**** STORED DATA ****

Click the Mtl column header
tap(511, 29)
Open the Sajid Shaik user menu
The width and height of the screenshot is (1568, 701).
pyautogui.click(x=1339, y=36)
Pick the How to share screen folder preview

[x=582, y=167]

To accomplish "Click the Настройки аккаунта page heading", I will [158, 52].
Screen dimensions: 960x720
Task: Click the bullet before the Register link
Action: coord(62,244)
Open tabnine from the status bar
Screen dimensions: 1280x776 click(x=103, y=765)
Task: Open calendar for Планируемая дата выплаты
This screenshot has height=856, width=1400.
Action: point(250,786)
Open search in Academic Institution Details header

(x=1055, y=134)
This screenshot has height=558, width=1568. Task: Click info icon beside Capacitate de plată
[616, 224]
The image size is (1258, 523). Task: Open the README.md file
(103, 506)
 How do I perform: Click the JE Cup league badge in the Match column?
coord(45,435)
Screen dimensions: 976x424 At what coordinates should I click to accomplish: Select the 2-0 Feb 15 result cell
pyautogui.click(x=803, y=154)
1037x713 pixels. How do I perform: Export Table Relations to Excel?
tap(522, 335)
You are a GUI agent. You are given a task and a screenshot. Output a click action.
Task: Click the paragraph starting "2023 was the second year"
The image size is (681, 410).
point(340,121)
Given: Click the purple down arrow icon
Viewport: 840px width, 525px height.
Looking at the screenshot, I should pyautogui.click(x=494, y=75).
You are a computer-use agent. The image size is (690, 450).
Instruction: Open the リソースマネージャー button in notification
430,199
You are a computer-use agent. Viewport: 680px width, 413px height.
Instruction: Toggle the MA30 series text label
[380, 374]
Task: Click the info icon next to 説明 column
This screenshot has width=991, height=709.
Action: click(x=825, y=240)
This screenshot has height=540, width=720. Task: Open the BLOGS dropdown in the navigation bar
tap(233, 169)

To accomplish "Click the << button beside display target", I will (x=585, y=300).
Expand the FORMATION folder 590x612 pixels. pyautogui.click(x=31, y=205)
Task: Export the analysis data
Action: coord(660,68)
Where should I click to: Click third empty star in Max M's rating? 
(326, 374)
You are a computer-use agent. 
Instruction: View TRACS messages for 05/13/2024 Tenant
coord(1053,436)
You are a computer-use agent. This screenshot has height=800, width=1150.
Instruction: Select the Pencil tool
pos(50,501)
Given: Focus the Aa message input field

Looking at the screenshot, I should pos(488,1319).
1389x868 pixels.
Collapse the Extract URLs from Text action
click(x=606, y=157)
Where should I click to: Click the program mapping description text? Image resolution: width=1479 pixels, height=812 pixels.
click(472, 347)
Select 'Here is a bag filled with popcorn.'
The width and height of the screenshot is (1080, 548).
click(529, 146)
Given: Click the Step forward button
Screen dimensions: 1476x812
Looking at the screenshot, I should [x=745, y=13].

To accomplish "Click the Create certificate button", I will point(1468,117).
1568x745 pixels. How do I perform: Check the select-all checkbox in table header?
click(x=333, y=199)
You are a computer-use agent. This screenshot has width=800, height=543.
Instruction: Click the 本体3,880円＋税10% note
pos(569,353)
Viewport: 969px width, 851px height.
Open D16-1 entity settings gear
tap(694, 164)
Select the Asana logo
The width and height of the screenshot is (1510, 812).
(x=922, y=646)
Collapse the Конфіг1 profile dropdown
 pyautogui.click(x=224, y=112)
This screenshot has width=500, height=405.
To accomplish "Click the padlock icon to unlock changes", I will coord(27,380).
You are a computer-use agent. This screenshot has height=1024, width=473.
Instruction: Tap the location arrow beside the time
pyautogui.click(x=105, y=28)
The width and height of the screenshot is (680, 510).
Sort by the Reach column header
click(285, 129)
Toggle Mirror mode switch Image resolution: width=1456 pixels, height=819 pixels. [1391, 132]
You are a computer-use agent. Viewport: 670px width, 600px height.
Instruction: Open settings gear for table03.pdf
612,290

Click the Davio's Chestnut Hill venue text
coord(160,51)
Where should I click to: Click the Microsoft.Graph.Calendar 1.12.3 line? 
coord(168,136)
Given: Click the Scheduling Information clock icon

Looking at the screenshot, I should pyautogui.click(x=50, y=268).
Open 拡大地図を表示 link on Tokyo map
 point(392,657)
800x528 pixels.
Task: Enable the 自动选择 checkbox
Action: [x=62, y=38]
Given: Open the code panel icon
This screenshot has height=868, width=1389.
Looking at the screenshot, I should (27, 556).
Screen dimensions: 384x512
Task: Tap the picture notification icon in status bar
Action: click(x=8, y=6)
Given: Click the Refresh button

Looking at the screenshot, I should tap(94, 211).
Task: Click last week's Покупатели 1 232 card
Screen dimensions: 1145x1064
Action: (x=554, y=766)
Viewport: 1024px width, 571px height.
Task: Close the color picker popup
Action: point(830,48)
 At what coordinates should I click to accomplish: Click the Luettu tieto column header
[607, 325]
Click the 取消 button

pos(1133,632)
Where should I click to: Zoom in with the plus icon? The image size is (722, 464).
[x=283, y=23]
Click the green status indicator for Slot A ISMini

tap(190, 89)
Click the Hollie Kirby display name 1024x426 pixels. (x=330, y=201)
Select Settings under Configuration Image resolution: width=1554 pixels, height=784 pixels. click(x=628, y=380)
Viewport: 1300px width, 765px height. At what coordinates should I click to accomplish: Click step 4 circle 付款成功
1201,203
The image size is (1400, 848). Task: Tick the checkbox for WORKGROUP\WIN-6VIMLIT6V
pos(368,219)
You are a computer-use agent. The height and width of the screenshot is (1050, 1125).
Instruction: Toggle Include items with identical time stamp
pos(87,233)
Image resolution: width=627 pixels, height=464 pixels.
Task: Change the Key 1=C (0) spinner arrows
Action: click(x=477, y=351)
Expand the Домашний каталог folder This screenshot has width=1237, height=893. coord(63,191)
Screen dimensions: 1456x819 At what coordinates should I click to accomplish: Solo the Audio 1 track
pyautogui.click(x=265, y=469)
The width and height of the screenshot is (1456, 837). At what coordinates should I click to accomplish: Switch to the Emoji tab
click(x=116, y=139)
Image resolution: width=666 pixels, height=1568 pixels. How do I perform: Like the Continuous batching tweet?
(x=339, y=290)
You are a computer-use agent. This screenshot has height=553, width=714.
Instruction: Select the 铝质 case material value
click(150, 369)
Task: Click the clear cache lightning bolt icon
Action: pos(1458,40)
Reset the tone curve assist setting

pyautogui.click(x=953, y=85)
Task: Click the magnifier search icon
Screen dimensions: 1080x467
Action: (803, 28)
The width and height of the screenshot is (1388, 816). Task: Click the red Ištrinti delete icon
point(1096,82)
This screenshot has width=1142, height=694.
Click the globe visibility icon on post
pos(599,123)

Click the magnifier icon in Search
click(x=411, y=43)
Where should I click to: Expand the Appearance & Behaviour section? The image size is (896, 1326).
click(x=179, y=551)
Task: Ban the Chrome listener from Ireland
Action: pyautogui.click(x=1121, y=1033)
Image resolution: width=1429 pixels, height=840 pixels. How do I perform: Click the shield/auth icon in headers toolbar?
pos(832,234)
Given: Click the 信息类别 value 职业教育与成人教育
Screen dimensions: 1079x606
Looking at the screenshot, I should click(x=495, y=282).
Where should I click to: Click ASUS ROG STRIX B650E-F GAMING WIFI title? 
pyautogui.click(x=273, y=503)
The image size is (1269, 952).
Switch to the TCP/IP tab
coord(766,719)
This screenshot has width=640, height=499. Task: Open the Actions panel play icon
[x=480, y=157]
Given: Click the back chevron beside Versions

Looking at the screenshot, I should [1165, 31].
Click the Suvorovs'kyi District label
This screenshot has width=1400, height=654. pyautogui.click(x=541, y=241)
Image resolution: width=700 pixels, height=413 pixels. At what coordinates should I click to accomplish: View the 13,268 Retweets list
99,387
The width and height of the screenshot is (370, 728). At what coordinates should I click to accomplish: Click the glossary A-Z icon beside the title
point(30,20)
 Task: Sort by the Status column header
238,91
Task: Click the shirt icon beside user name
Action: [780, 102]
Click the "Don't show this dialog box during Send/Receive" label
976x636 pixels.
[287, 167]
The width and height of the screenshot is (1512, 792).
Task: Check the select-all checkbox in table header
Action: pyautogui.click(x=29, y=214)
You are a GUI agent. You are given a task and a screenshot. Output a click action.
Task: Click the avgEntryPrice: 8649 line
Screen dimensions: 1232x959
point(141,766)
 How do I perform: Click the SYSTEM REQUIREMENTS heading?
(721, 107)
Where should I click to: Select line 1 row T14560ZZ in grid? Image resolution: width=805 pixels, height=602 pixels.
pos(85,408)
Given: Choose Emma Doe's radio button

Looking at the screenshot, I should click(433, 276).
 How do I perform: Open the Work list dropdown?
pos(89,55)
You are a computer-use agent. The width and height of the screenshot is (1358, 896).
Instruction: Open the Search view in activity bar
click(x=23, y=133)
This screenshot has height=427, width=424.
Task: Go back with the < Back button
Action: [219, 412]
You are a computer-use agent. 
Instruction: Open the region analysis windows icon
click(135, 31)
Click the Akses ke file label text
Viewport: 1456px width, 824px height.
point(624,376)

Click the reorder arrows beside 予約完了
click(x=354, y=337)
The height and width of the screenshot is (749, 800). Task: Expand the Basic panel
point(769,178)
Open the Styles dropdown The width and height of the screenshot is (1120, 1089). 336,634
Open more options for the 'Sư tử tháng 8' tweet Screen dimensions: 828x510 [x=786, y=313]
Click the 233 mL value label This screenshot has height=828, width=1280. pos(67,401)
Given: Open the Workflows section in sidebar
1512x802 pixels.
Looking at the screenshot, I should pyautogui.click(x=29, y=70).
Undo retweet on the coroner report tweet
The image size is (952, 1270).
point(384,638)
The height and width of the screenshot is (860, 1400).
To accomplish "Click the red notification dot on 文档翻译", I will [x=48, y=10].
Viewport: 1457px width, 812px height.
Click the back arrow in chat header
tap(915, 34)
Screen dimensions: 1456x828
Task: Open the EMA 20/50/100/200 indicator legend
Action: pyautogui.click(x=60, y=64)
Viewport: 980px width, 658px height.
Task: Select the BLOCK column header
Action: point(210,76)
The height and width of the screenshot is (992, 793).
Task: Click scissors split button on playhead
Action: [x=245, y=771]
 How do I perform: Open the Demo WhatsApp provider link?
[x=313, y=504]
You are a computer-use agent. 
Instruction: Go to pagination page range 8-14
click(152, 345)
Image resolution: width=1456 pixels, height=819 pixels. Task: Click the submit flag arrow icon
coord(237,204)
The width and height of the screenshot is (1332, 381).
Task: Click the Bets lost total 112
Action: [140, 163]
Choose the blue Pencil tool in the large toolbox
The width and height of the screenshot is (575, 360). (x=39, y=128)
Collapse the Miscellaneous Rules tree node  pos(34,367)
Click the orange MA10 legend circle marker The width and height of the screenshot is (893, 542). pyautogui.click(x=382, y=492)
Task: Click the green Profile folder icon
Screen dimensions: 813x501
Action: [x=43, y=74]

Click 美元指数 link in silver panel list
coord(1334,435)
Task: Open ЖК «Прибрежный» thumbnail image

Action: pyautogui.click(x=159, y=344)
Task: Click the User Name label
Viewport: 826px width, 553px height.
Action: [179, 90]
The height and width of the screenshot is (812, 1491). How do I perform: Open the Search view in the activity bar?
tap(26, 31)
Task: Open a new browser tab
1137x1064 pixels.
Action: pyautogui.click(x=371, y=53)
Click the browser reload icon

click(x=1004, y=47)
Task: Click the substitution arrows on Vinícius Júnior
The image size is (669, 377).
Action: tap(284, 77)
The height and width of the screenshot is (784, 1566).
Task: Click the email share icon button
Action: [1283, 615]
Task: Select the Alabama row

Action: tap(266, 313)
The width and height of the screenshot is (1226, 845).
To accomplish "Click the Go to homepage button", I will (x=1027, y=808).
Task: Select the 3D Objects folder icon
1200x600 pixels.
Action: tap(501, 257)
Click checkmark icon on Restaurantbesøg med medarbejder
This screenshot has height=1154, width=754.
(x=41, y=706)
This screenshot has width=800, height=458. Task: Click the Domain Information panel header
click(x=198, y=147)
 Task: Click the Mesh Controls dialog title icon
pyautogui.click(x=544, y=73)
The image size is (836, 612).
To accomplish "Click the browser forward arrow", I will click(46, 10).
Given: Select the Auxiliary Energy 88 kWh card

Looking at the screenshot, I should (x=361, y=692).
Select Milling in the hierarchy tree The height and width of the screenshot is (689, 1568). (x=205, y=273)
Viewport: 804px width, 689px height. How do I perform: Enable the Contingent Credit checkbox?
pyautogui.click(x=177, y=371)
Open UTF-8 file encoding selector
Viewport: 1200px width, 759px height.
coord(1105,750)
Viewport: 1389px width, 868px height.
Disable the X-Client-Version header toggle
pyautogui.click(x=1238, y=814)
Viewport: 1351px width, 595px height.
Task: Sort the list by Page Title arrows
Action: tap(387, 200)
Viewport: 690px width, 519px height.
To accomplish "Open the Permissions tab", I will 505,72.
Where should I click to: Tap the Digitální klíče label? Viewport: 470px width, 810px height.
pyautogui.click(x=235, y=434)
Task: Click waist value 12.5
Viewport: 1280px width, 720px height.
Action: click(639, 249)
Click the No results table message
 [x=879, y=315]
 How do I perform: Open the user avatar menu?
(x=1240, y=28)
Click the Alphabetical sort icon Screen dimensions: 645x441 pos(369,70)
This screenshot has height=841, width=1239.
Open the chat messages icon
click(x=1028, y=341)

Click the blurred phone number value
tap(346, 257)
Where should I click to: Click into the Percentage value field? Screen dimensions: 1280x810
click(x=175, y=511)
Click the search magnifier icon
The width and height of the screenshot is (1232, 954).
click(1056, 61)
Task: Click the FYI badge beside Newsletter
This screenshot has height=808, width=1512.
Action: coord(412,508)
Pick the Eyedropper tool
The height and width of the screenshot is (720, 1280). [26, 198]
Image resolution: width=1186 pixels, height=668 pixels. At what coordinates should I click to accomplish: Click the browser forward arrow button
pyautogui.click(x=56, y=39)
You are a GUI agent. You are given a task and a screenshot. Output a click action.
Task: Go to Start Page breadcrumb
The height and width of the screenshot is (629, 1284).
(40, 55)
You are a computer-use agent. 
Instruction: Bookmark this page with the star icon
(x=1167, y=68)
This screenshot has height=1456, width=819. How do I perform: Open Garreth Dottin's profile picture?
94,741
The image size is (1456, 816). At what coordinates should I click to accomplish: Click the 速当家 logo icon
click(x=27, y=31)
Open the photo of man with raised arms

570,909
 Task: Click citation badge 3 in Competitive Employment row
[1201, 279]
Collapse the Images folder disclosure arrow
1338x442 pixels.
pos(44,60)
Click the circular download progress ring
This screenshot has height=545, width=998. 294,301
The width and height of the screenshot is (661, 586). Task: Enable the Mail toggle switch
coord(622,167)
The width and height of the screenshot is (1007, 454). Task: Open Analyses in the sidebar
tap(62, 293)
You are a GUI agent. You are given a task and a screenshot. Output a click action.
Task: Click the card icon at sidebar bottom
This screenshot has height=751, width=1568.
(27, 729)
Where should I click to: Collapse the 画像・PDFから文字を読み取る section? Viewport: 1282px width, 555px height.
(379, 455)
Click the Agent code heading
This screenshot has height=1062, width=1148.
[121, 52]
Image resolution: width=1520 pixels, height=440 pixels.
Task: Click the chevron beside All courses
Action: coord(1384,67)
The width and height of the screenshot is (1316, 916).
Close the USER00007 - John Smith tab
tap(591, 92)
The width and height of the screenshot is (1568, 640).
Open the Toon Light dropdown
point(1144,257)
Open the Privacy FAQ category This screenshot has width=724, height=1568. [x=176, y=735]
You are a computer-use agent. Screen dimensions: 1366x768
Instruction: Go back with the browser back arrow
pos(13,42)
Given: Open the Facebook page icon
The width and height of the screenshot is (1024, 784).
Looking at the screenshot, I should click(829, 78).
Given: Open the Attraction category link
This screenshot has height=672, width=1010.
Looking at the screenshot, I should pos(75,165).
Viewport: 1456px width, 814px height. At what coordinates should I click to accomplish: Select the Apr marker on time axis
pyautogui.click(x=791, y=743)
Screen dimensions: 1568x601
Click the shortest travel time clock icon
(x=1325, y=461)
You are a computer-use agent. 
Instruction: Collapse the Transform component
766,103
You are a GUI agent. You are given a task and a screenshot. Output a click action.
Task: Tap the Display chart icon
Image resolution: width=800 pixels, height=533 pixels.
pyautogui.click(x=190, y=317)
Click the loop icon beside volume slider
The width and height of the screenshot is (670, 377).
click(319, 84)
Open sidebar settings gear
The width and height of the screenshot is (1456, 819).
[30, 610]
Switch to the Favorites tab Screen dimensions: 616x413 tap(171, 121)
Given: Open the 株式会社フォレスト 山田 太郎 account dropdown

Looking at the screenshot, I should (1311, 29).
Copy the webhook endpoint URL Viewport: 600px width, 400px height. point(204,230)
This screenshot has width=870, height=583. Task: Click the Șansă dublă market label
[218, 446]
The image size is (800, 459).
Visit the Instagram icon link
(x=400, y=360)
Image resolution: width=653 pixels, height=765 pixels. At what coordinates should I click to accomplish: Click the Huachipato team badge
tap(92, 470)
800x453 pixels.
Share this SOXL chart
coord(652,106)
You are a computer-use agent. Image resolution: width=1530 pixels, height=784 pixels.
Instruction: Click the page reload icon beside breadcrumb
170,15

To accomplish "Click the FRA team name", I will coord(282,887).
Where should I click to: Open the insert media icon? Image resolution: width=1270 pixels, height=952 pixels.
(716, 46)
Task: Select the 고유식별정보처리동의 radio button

****

> _WHAT IS ASKED_:
Format the rows as a JSON list of strings with one string per line and no blank lines, starting with the line that contains "Viewport: 804px width, 689px" and going on through the line that contains "[1201, 279]".

> _RESPONSE TO THIS TASK_:
[
  "Viewport: 804px width, 689px height. How do I perform: Enable the Contingent Credit checkbox?",
  "pyautogui.click(x=177, y=371)",
  "Open UTF-8 file encoding selector",
  "Viewport: 1200px width, 759px height.",
  "coord(1105,750)",
  "Viewport: 1389px width, 868px height.",
  "Disable the X-Client-Version header toggle",
  "pyautogui.click(x=1238, y=814)",
  "Viewport: 1351px width, 595px height.",
  "Task: Sort the list by Page Title arrows",
  "Action: tap(387, 200)",
  "Viewport: 690px width, 519px height.",
  "To accomplish \"Open the Permissions tab\", I will 505,72.",
  "Where should I click to: Tap the Digitální klíče label? Viewport: 470px width, 810px height.",
  "pyautogui.click(x=235, y=434)",
  "Task: Click waist value 12.5",
  "Viewport: 1280px width, 720px height.",
  "Action: click(639, 249)",
  "Click the No results table message",
  " [x=879, y=315]",
  " How do I perform: Open the user avatar menu?",
  "(x=1240, y=28)",
  "Click the Alphabetical sort icon Screen dimensions: 645x441 pos(369,70)",
  "This screenshot has height=841, width=1239.",
  "Open the chat messages icon",
  "click(x=1028, y=341)",
  "Click the blurred phone number value",
  "tap(346, 257)",
  "Where should I click to: Click into the Percentage value field? Screen dimensions: 1280x810",
  "click(x=175, y=511)",
  "Click the search magnifier icon",
  "The width and height of the screenshot is (1232, 954).",
  "click(1056, 61)",
  "Task: Click the FYI badge beside Newsletter",
  "This screenshot has height=808, width=1512.",
  "Action: coord(412,508)",
  "Pick the Eyedropper tool",
  "The height and width of the screenshot is (720, 1280). [26, 198]",
  "Image resolution: width=1186 pixels, height=668 pixels. At what coordinates should I click to accomplish: Click the browser forward arrow button",
  "pyautogui.click(x=56, y=39)",
  "You are a GUI agent. You are given a task and a screenshot. Output a click action.",
  "Task: Go to Start Page breadcrumb",
  "The height and width of the screenshot is (629, 1284).",
  "(40, 55)",
  "You are a computer-use agent. ",
  "Instruction: Bookmark this page with the star icon",
  "(x=1167, y=68)",
  "This screenshot has height=1456, width=819. How do I perform: Open Garreth Dottin's profile picture?",
  "94,741",
  "The image size is (1456, 816). At what coordinates should I click to accomplish: Click the 速当家 logo icon",
  "click(x=27, y=31)",
  "Open the photo of man with raised arms",
  "570,909",
  " Task: Click citation badge 3 in Competitive Employment row",
  "[1201, 279]"
]